Цепочка голых парней стояла перед дверью, где проходил медосмотр. Тянуло по ногам холодом; на телах высыпали пупырышки гусиной кожи. Каждый держал в руке остроребристый кусок мыла; после осмотра шли в душ.
— Куда повезут?
— Военная тайна… Говорят, в Эстонию…
— На юг была бы лафа…
— Иди ты, на юг… Жара! Охота маяться…
— Следующие двадцать, — сказал из-за дверей скучный голос. Сметании и Ярцев вошли с этой двадцаткой.
В просторной комнате за рядом столов сидели члены медкомиссии. В самом конце Сергей увидел молодую женщину в белой шапочке набекрень. Хотя казалось, не было ничего особенного в том, что в медкомиссии была молодая женщина, но кокетливая шапочка, ярко накрашенные губы, безразличие, с которым женщина смотрела на голых молодых парней, раздражали Сергея, Подходить к этой женщине ему было неприятно, словно кто-то его оскорблял и он был беззащитен,
По огромной, облицованной коричневым кафелем душевой ходило уже человек сто. Не давали воду.
В ожидании её слонялись сонные, перебрасывались словами. Пахло потом. В узкие, замазанные белым окна слабо проникал дневной свет…
Вода хлынула вдруг, звонко забила по кафелю.
Все оживились, зашумели.
Градов кричал:
— Я не дурак хмель выгонять, за него уплачено!..
— На копейку выпил, а куражу на рубль! — Кто-то плеснул в Градова водой.
На перроне за рядами пакгаузов были выстроены четыреста призывников. Валил густой мокрый снег.
— Митинг, посвященный проводам молодых москвичей на службу в Советскую Армию, разрешите считать открытым… — услышал Сметанин.
— Ура-а-а! — подхватили недружно по рядам.
— Снега сколько… Будто февраль, — сказал Ярцев Сметанину.

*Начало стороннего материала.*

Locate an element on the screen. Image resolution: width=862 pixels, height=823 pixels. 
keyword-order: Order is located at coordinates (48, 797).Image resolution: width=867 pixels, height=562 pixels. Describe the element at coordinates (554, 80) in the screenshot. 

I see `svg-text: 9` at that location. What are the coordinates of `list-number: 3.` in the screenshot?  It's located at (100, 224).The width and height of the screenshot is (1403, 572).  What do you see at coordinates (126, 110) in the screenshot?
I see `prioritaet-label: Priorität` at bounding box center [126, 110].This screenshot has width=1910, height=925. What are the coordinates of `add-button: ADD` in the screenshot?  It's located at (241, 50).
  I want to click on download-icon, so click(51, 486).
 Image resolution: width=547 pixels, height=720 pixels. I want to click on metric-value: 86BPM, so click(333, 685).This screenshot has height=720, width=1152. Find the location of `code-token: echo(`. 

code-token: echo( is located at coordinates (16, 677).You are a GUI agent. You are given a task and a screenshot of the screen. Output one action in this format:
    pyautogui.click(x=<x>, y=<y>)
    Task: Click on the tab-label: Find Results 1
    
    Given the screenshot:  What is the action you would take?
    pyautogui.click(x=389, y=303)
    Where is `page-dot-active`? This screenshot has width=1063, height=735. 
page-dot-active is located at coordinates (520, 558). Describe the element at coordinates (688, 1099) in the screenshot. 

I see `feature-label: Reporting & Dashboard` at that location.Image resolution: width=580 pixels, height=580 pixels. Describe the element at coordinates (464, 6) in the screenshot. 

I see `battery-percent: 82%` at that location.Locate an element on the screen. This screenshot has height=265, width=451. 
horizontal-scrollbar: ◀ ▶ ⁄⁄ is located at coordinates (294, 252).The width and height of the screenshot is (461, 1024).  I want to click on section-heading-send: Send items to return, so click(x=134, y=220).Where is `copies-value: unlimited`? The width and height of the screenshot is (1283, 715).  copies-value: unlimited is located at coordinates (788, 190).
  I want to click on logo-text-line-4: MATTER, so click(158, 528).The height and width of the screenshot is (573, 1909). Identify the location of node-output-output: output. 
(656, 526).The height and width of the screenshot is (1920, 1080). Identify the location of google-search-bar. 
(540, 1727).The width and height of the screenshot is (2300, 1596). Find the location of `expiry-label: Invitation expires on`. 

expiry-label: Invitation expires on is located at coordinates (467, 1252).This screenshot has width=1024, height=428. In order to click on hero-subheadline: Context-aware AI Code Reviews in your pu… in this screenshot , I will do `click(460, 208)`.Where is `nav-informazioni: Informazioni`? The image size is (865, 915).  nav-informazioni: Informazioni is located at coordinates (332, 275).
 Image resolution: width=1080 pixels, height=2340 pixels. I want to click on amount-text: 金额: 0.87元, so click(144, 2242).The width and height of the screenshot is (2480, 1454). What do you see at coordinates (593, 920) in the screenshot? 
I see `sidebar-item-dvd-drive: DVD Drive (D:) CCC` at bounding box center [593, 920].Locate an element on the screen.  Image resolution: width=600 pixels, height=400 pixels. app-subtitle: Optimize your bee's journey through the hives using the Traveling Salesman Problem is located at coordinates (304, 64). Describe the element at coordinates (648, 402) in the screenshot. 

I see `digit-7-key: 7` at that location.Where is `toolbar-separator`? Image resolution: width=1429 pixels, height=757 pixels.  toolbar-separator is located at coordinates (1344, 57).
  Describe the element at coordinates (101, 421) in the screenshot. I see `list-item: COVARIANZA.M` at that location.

— Слово — представителю городского комитета комсомола товарищу Васильеву.
Вышел молодой человек в каракулевой шапке пирожком.
— Товарищи молодые москвичи! Сегодня мы провожаем вас в ряды нашей армии…
— Сам послужи! — услышал Сметанин голос Градова.
— …и мы надеемся, что вы не посрамите чести столицы!
— Слово предоставляется воину-ветерану генерал-майору в отставке товарищу Алфимову.
Перед строем встал невысокий человек в долгополой шинели без погон; он снял серую красноверхую папаху.
— Отец! Шапку надень! Простынешь! — закричал Градов,
К шеренгам подбежал молоденький офицер, вглядываясь, кто кричал.
— Друзья! В суровую годину мы, ваши старшие товарищи, отстояли независимость Родины. Будьте достойны тех, кто сложил голову, спасая мир от фашистской чумы…
В отдалении просигналил коротко и басовито маневровый.
Грянул оркестр.
— По вагонам!.. — раздалась многократно повторенная команда.
По обеим сторонам теплушки были встроены в два этажа широкие нары. В середине, прямо против двери, стояла круглая печка-буржуйка; рядом с ней — куча антрацита.
В теплушке был полумрак; пахло сеном, постеленным на нарах.
— Не могли пассажирского подать… — ворчал Градов.
Он был недоволен размещением; при посадке он, Ярцев, Сметанин и Андреев оказались последними, им достались места на нижних нарах, — сквозь щели между досками сверху сыпался древесный сор, сенная труха.
Сергей лег у самой стены, желая одного: скорее бы тронулся состав.
В открытую дверь вагона заглянул подполковник Мишин.
— Как дела, Иванов? Готовность номер раз…
— Порядок, товарищ подполковник, — ответил старший по вагону сержант Иванов, привставая у печки, в которой он уже начал было разводить огонь.
— Какой же это порядок — сам печкой занимаешься? Дневальных назначь, чтоб все как положено…
На стоянке приду проверю…
Подполковник отошёл.
— Дневалить кто желает? — спросил Иванов.—
Али назначать?..
— Али, али… — передразнил Градов. — Мы присягу не принимали, сам дневаль.
На нарах засмеялись.
— Грамотные, — сказал Иванов и сел возле печки.